Qui est l’apôtre Paul ?

Nous voyons dans les Actes des Apôtres (Ac 9),  Saul, le futur Paul, qui se rendait de Jérusalem à Damas pour persécuter les disciples de Jésus dans les synagogues,  être subitement terrassé par le Christ, lui apparaissant pour lui dire : “Je suis Jésus que tu persécutes”.
Aveuglé par cette lumière céleste, il est conduit chez un disciple de Damas, Ananie, qui, malgré ses craintes, l’accueille et le baptise.
Paul est né, il devient apôtre.
  • 25 janvier : La fête de la conversion de Paul

Quand Paul parle de Paul

Paul évoque sobrement  l’événement qui a bouleversé sa vie, ce qui fut son passé, et ce qu’il est devenu, grâce au Christ  Jésus. (Ga 1, 17).
La rencontre du Christ a changé dans sa vie et il y fait référence quand des contestations l’obligent à justifier sa qualité d’apôtre du Christ et sa manière de comprendre la foi chrétienne, et les Ecritures.

Ces allusions se trouvent dans quatre passages des épîtres 1 Co 9,1-2 ; 15, 9-11 ; Ga 1, 11-24 ; Ph 3, 2-16

L’avorton devenu apôtre

Dans deux passages (1Co 9 et 1Co 15), Paul attribue sa qualification d’apôtre du Christ au fait qu’il a bénéficié d’une apparition pascale : “Ne suis-je pas apôtre ? N’ai-je pas vu Jésus notre Seigneur ?” (1Co 9,1) ; “en tout dernier lieu il m’est apparu à moi aussi comme à l’avorton” (1Co 15,9).
Il insiste sur la puissance de la grâce.
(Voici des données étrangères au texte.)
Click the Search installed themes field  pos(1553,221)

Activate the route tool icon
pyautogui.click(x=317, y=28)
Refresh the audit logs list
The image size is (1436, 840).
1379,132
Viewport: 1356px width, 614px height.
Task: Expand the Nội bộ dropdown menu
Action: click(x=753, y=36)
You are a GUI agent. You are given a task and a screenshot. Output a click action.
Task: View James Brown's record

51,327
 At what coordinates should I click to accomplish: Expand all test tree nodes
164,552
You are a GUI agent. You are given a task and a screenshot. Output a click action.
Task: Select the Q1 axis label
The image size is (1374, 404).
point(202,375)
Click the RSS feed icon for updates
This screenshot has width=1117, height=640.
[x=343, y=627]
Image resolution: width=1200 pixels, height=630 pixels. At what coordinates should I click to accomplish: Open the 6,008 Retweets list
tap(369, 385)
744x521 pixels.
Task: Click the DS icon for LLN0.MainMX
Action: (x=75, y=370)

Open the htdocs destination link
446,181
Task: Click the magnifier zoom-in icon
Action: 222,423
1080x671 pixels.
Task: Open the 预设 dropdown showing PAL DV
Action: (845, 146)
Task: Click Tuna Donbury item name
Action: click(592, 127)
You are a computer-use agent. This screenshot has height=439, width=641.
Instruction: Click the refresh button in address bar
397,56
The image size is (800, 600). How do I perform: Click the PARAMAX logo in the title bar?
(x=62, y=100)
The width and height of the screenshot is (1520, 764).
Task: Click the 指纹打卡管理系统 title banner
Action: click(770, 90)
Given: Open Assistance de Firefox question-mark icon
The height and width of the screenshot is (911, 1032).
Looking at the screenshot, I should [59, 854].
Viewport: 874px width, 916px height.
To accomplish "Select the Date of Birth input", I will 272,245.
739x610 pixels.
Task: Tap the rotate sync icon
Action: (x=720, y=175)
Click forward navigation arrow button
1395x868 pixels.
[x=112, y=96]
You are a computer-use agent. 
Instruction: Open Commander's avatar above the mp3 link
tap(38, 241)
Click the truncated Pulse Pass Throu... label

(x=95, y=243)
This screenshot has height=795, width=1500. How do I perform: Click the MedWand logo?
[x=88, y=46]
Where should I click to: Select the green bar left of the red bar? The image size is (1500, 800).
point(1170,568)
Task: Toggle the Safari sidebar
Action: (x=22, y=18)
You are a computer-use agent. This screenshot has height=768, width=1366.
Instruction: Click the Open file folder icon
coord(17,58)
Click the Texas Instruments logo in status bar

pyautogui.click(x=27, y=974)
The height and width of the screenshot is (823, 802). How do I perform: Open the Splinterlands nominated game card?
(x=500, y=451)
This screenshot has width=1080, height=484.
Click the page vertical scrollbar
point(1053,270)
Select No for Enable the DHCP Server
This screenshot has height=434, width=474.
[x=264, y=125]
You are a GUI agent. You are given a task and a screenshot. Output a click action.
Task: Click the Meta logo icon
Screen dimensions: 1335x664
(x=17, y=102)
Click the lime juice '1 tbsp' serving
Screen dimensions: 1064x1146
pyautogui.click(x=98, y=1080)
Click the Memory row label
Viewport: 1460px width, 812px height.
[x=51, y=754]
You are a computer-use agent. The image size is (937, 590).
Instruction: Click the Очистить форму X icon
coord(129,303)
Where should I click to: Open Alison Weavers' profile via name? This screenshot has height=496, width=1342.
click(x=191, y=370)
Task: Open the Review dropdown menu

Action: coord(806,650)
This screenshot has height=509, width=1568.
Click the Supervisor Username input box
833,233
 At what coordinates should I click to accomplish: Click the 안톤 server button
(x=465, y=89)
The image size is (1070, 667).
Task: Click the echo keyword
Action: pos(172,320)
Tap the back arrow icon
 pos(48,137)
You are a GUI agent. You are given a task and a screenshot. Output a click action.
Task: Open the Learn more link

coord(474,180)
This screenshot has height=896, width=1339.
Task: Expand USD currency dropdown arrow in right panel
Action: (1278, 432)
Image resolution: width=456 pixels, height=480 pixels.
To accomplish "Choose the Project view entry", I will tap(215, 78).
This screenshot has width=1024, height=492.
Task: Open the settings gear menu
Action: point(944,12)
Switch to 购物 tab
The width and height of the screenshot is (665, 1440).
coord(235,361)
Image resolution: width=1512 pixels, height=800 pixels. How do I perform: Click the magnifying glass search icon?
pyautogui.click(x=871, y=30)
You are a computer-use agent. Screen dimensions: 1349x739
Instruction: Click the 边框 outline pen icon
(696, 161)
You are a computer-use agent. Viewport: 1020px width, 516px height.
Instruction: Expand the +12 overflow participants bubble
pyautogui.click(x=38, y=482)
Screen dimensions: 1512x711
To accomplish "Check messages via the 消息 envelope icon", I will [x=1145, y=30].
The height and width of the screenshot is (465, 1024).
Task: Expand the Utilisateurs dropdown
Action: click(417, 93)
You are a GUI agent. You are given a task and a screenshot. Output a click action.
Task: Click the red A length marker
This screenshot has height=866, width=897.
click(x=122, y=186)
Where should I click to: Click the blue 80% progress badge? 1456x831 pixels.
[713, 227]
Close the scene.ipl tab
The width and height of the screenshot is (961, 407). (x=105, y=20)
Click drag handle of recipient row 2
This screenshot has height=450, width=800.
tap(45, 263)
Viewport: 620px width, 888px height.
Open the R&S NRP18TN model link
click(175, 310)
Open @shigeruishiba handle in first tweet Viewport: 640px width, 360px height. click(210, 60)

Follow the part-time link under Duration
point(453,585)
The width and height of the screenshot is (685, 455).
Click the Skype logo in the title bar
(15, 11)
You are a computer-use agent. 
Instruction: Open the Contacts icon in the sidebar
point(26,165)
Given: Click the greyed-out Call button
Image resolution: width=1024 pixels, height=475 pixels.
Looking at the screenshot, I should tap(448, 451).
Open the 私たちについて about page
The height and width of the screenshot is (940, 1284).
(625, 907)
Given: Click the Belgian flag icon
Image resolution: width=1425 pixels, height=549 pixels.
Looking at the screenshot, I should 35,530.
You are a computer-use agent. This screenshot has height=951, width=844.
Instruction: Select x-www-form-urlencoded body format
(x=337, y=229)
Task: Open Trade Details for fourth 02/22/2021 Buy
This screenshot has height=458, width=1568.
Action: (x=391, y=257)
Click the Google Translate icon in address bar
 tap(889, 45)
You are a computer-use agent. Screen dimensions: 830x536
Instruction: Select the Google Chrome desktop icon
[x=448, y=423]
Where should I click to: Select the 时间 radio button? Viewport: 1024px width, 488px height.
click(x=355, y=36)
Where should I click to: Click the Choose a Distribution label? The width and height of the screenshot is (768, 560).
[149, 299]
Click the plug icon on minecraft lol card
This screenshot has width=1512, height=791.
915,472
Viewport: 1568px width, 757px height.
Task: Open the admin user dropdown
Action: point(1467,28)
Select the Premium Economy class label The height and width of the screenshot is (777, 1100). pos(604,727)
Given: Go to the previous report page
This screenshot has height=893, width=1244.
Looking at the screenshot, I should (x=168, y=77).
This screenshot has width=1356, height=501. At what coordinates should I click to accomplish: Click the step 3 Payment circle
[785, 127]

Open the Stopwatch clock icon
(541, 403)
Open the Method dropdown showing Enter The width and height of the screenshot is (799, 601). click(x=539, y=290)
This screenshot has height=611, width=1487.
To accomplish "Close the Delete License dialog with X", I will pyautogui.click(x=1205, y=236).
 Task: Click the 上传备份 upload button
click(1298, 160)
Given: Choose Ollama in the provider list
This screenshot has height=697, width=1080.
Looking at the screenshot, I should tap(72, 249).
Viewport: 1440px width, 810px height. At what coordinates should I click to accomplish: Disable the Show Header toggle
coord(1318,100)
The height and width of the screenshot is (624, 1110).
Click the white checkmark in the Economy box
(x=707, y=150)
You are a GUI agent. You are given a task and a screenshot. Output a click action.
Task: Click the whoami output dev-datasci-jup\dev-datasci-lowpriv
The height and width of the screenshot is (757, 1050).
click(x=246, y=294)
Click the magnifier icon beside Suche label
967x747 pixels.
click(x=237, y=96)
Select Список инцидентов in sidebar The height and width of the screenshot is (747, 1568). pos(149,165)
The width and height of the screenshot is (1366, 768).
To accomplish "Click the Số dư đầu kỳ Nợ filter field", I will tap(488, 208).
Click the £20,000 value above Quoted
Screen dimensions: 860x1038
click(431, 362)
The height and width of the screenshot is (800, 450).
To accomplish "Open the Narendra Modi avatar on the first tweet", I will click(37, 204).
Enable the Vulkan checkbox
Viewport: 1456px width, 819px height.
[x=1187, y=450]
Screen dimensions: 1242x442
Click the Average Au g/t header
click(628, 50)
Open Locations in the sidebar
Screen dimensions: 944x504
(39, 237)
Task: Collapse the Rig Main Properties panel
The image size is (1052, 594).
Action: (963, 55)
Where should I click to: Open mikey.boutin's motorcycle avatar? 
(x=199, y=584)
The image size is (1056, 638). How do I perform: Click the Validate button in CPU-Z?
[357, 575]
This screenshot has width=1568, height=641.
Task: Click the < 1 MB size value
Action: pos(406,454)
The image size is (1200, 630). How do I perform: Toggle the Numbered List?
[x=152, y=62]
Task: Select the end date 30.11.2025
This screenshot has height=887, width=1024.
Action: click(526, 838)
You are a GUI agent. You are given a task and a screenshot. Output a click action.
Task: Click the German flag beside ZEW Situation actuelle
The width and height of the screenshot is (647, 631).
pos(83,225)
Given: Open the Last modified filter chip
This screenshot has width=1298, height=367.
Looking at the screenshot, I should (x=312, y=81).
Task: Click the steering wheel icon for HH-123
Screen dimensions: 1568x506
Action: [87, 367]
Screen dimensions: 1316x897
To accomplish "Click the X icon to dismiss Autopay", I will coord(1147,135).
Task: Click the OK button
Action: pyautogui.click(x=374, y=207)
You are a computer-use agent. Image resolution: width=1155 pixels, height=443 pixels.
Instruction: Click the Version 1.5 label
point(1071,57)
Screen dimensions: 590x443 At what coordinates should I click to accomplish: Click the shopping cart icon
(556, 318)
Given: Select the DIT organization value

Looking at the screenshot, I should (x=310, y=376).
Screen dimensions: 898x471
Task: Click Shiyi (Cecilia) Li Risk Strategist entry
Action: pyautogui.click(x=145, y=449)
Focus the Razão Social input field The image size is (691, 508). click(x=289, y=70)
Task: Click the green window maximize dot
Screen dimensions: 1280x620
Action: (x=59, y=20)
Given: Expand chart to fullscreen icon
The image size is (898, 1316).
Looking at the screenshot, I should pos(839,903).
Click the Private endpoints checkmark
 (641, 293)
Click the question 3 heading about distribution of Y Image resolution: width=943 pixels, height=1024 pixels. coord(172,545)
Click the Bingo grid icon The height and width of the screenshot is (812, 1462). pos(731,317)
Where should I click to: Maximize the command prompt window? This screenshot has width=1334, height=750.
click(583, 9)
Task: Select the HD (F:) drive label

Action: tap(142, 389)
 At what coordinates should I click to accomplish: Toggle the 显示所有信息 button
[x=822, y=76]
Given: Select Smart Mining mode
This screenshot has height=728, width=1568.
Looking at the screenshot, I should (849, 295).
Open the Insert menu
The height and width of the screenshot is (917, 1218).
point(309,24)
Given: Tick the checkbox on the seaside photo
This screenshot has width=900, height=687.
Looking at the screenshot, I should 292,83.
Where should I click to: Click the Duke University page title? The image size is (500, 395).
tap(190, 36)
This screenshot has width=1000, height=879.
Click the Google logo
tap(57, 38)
Lui, le dernier de liste, l’indigne persécuteur, “l’avorton”, est devenu, par la grâce de Dieu, l’apôtre le plus travailleur de tous.
Mais il insistera sur le fait que nous devenons justes aux yeux de Dieu sans l’avoir mérité, en vertu de sa seule grâce.

Un changement de regard

Dans deux épîtres Paul relit l’événement de Damas : épître aux Galates (1, 11-24), épître aux Philippiens (3, 2-16) . Ces deux textes évoquent la controverse engagée avec des judéo-chrétiens que nous appelons des « judaïsants » : des Juifs devenus croyants en Jésus-Christ mais convaincus que la Loi juive est toujours indispensable au salut. De ce fait  ils voulaient l’imposer aux nouveaux croyants venus des nations.
Or Jésus se situait au delà de  la Loi.
Loi qu’il vint “non pas abolir mais accomplir” pour devenir, Lui, le centre et le cœur du salut de Dieu.: ” je suis la voie, la vérité et la vie “.

Conversion ? Vocation ?

Le terme de « conversion » est ambigu, il peut avoir plusieurs sens.
Conversion ne veut pas dire forcément abandon d’une foi pour une autre.
Ou bien abandon d’une vie pécheresse pour le désir de la sainteté.
La conversion c’est fondamentalement le changement de regard sur quelque chose. C’est un retournement de perspective.
Paul n’a jamais eu conscience d’abandonner sa foi juive au moment où il adhérait au Christ Jésus, bien au contraire.
Mais il a changé radicalement de regard sur la personne de Jésus : le Crucifié du Vendredi saint n’était plus à ses yeux le maudit de Dieu, mais son Fils glorifié en raison de sa Passion, acceptée par amour pour nous.
Paul  a répondu à l’appel du Christ lui demandant d’annoncer l’Evangile  aux nations et d’y fonder des Eglises. Il fut aussi le penseur puissant qui a permis aux Pères de l’Eglise de bâtir sur ses écrits dogmes et théologie, au service des fidèles avides de comprendre le christianisme.